First published by Quoted Cleantech - October 2010
Tanfield directors have rejected a proposal from UK-based Liberty Electric Cars to combine their businesses and instead it wants to press ahead with the merger of its US associate company Smith Electric Vehicles US (SEV US) with the UK-based Smith Electric Vehicles. Kansas City-based SEV US has paid an option price of $1m in return for an exclusivity period of 60 days to complete the merger.
The plan is for the enlarged group, which itself will need additional cash, to get a NASDAQ listing. This could still be some way away. Tanfield currently owns 49% of SEV US. The merger deal reportedly includes Tanfield licensing technology to SEV US for a 1% per vehicle royalty.

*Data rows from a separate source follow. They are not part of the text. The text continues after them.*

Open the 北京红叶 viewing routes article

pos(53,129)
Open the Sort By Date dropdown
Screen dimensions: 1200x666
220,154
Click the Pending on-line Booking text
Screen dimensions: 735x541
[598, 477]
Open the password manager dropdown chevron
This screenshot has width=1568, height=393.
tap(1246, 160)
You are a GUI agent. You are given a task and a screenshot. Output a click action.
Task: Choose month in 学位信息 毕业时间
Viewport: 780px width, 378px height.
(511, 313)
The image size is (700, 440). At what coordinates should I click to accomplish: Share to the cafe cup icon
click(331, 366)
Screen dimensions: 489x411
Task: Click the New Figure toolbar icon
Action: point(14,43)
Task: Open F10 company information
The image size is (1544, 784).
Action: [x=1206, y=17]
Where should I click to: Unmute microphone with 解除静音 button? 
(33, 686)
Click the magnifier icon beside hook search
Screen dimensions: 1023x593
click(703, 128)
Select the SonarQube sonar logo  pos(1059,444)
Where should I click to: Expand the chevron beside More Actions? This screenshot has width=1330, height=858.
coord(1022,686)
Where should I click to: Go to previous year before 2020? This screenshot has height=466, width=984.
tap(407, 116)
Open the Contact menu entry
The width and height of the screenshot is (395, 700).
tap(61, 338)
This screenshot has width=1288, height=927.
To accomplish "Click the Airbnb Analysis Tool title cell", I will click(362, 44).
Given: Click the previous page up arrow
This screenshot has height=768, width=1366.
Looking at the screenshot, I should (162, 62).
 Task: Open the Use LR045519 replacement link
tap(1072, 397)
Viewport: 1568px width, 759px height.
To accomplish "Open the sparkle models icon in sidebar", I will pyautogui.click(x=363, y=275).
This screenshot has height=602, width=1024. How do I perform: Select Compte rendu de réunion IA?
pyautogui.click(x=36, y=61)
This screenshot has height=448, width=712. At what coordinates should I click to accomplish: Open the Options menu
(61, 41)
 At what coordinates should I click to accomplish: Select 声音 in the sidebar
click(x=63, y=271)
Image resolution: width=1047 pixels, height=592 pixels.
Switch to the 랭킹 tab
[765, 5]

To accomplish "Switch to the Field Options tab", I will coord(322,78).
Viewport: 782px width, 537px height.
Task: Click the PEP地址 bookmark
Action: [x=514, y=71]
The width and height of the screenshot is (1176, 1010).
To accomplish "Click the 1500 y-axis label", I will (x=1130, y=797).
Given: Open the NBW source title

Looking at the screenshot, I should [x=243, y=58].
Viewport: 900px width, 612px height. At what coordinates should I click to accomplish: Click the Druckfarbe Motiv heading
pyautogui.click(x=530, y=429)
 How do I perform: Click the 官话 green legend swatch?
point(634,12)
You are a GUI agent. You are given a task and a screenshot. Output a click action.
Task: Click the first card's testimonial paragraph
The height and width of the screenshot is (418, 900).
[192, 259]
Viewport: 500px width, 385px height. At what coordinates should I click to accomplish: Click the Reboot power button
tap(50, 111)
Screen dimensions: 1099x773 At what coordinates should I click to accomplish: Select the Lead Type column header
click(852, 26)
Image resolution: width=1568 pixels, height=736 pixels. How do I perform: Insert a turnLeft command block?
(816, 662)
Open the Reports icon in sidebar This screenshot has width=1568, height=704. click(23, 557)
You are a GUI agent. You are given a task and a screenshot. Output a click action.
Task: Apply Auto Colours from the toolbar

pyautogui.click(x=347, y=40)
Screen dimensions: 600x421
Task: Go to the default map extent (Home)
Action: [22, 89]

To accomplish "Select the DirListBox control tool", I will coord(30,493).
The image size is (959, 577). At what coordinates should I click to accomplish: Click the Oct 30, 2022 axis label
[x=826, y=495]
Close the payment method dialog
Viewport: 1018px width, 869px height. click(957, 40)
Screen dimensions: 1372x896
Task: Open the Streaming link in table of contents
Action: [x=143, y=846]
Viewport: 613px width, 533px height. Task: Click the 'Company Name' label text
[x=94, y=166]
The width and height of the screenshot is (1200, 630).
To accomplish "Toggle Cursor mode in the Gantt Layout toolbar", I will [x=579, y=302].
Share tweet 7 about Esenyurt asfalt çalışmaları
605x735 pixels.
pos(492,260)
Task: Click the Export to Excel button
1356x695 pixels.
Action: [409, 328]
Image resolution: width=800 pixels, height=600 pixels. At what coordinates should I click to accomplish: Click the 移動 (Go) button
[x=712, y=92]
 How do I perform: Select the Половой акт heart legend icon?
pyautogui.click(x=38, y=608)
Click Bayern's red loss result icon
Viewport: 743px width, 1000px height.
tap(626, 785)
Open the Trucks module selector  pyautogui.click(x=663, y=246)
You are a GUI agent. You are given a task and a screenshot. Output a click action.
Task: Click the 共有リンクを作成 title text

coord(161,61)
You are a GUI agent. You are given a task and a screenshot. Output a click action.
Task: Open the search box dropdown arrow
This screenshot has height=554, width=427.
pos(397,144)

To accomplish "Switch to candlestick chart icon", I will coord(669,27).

Liberty is appealing directly to the commercial electric vehicles manufacturer’s shareholders and it proposes a share swap which would give it a majority interest in Tanfield and leave the AIM-quoted company owning a minority stake in Liberty. However, it appears that Liberty effectively wants to reverse into Tanfield. A £15m loan would be provided to Tanfield by Liberty to help with working capital. The interest rate would be Libor plus 8.5%.
Tanfield is short of cash so the $1m will come in handy and the loan would as well. Tanfield recently raised £1.8m after expenses from an open offer to shareholders at 10p a share. Even when these latest cash injections are added to the cash in the bank at the end of June 2010 the cash pile won’t necessarily take Tanfield very far into 2011 unless it slashes its cash outflow.
There is no indication whether or not the loan would be secured on any assets but it would seem strange if it were not.
The ultimate goal for Liberty is merging the two companies’ electric vehicles businesses. Liberty wants to make “the North East of England the epicentre of global electric vehicle research, innovation, and production”.
Liberty re-engineers existing luxury cars so that they run on electricity. It has also developed an electric powertrain technology and talks about a potential order for buses in China.
Tanfield’s powered access division is not likely to interest Liberty. It is heavily loss-making at the moment.